The wider value of asset retirement data As has been evidenced, this accounting practice can add value far beyond that of a compliance box-ticking exercise. As the age-old saying goes, knowledge is power, so hopefully it is viewed as much more than merely a ‘necessary evil’. Therefore, if an operator is devising a business case for the installation of a new plant, considering a site exit, or evaluating the affordability of a decommissioning project over a defined period of time for cash-flow purposes, strong intelligence already exists.

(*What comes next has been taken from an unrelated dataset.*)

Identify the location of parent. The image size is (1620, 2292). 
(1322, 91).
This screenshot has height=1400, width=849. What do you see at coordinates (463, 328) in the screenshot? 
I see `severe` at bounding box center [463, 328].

The role of asset retirement provisioning is only going to grow – as is the importance of decommissioning in the oil and gas value chain. This is because the circular economy has gone from being a term usually referenced only by those in the environmental sector, to a philosophy now influencing many supply chains in various industrial settings. When it comes to the futureproofing of assets in this sector and in many areas of construction, the decommissioning of tanks, terminals and other buildings and structures is therefore increasingly being considered before they have been built – even while they are still being designed. Reuse and recycling matters more than ever, so if the financially and environmentally savvy retirement of an asset can be ensured before it even exists, this takes an operator’s corporate social responsibility (CSR) status to a whole different level – and rightly so. Conversation surrounding this topic is only likely to grow.